The limitations of the study include the small sample size and the group diversity in terms of compliance with the PSAI. Furthermore, interventions in community samples in which the collection method does not involve randomization but rather accidental or convenience sampling, as well as collection through advertising or in the form of snowball sampling, have the peculiarity that, beyond diversity, there is limited ability to control bias and avoid systematic errors (Neuman 2005). However, a key advantage of these methods is the low cost of conducting the study, the ease of accessing the sample and the reduced time for obtaining the necessary data.

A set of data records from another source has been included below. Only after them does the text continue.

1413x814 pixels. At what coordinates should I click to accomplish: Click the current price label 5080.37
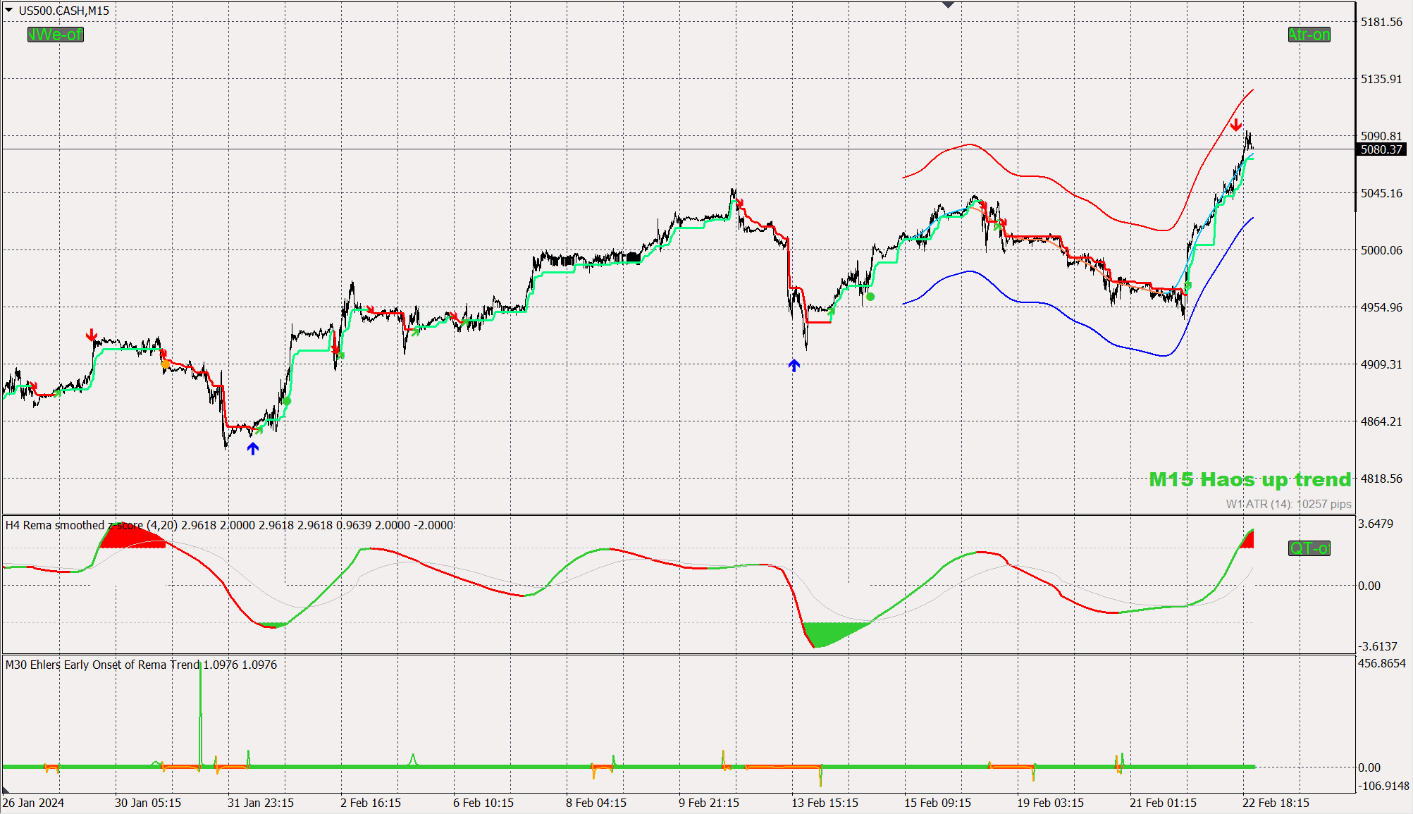tap(1381, 149)
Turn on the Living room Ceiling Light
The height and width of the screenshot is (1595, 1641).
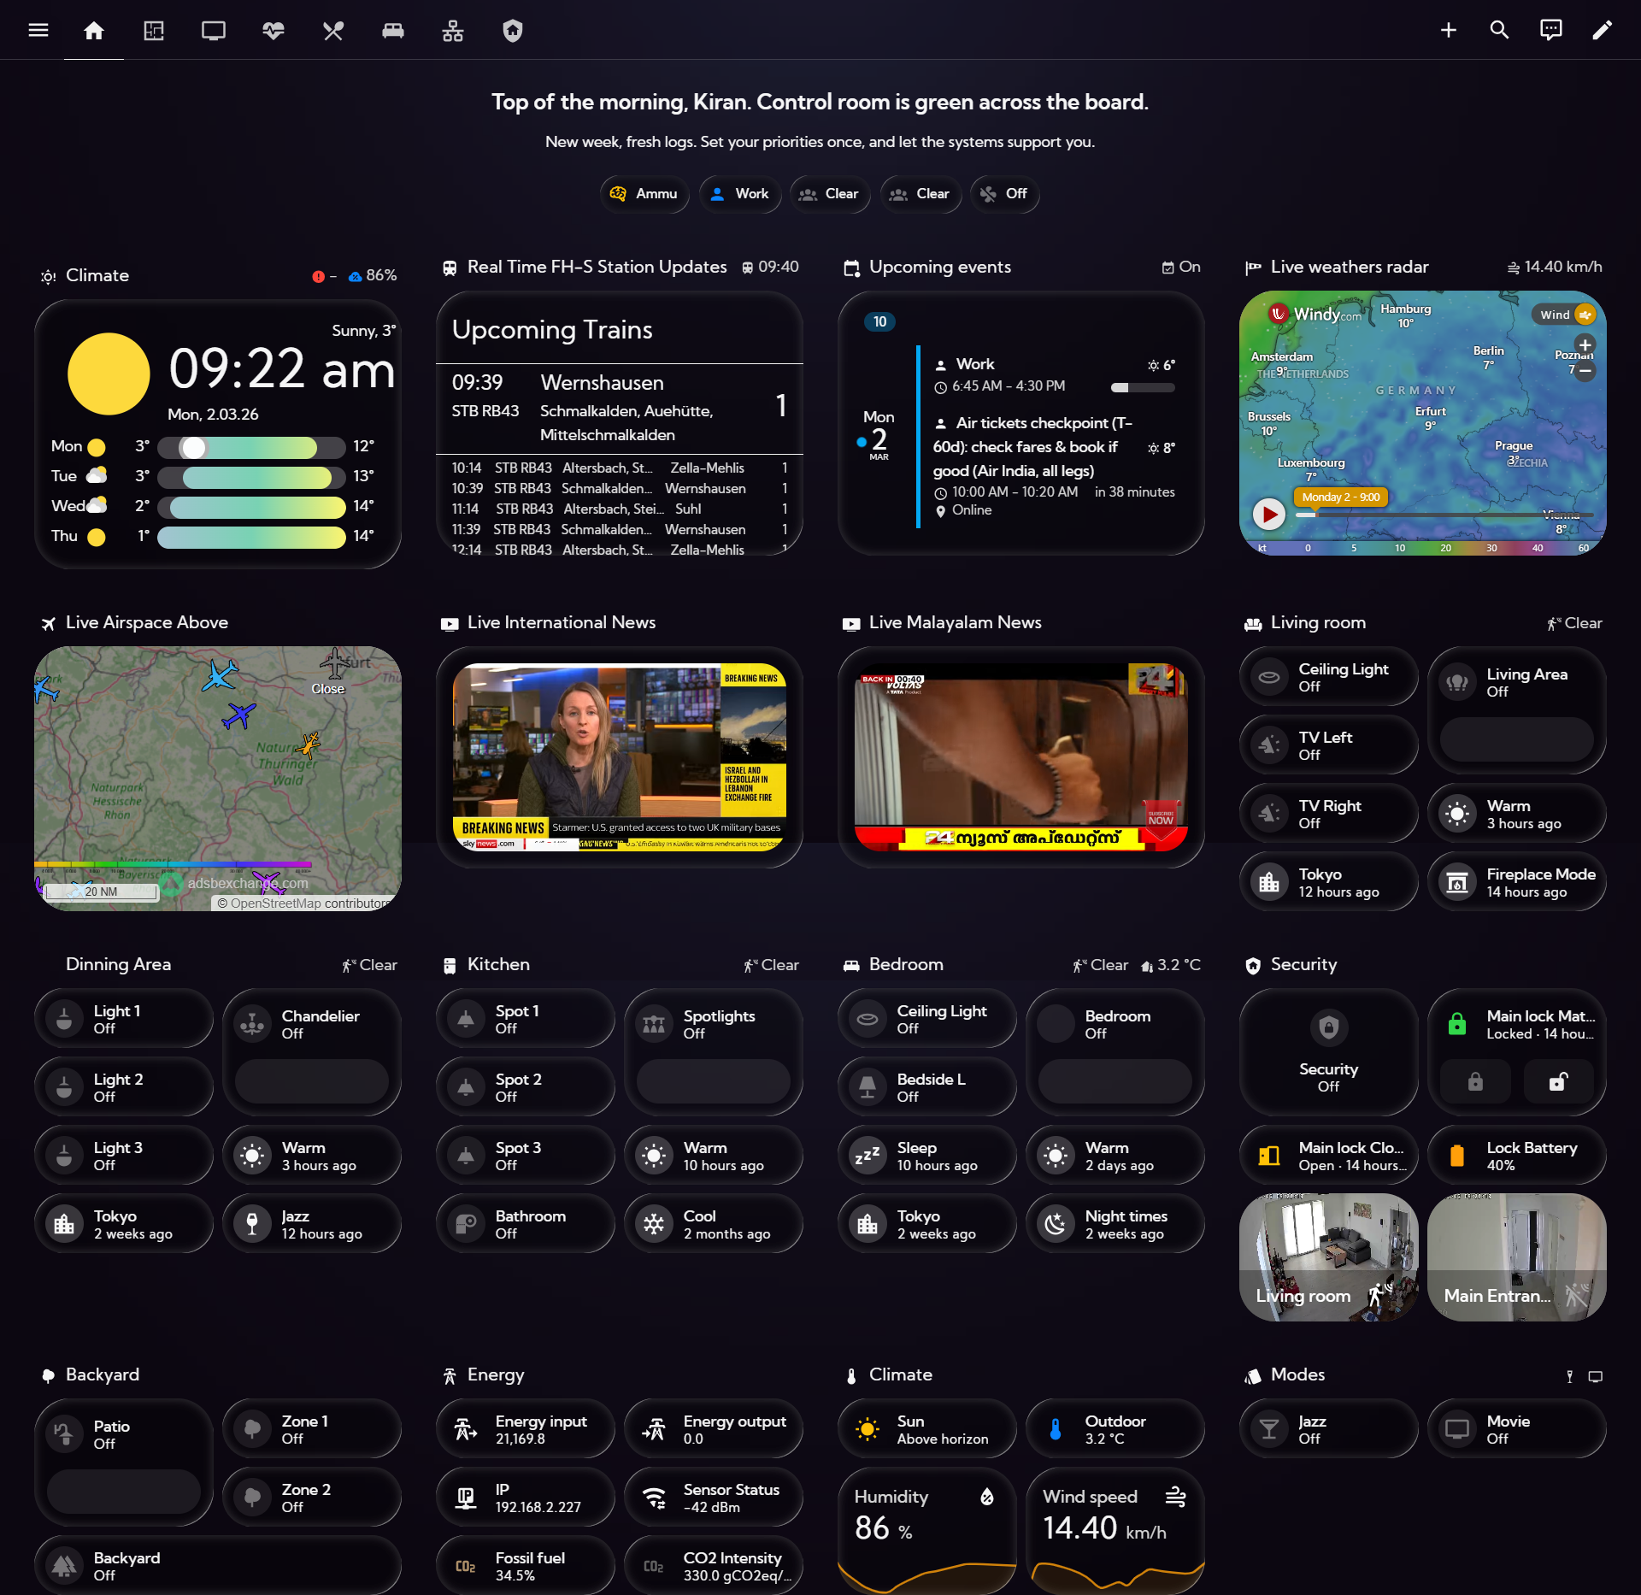coord(1268,676)
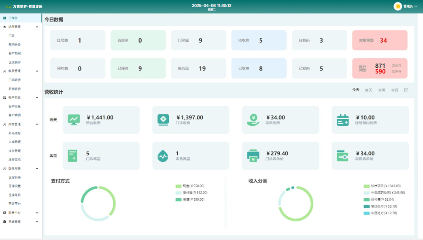Open 门诊收费 in the sidebar
This screenshot has height=240, width=423.
coord(15,80)
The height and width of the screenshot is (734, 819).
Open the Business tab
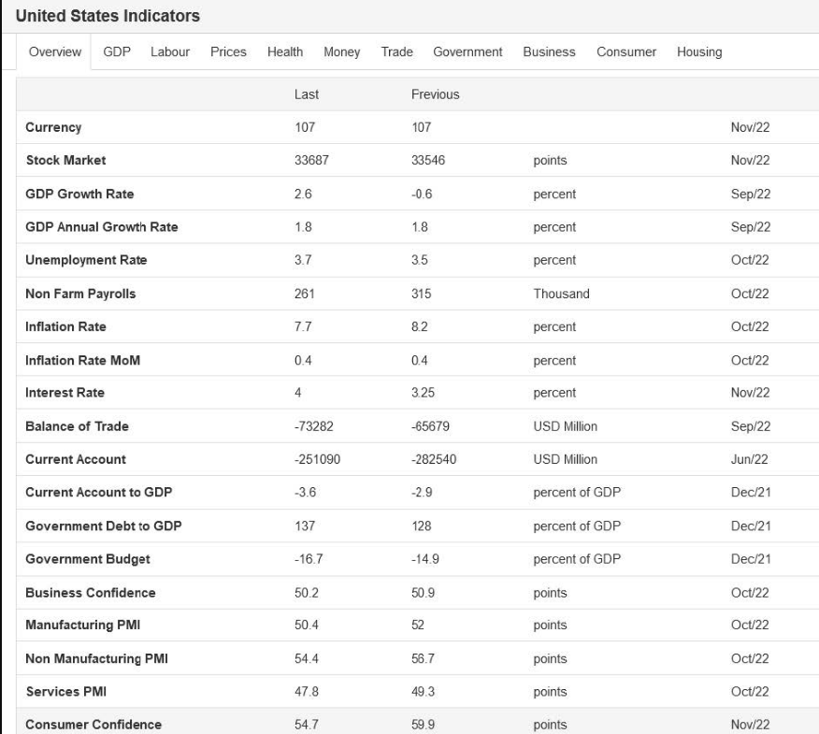[549, 52]
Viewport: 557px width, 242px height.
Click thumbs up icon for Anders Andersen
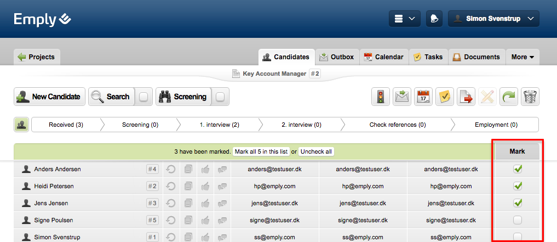click(x=205, y=170)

In our days, the most prevalent trend for the stress management techniques is the motivation for the individual to change the control center of his or her desires and priorities (Nutbeam 2000; Sørensen et al. 2013). It is argued that through this methodology the person modifies the choices of his/her lifestyle and gradually his/her behavior whenever he/she is empowered for a new start (wellness restart). Gradually, self-empowerment and self-efficacy can be seen as part of individuals development towards improving their quality of life, from a eustress situation to a state of well-being (ευ ζην) (Crocq 2015).
In conclusion, the frequent practice of the “Pythagorean Self-Awareness Intervention” had a positive and significant effect on the psychological, lifestyle and cognitive measures, i.e, healthy lifestyle and personal control choices, sleep quality, self-regulation eating behavior, perceived stress and depressive symptoms, of the community sample studied. Further studies in larger population samples are needed to establish the PSAI as an effective stress management method.
Footnotes
Conflicts of interest
There is no conflict of interest that could be perceived as prejudicing the impartiality of the research reported.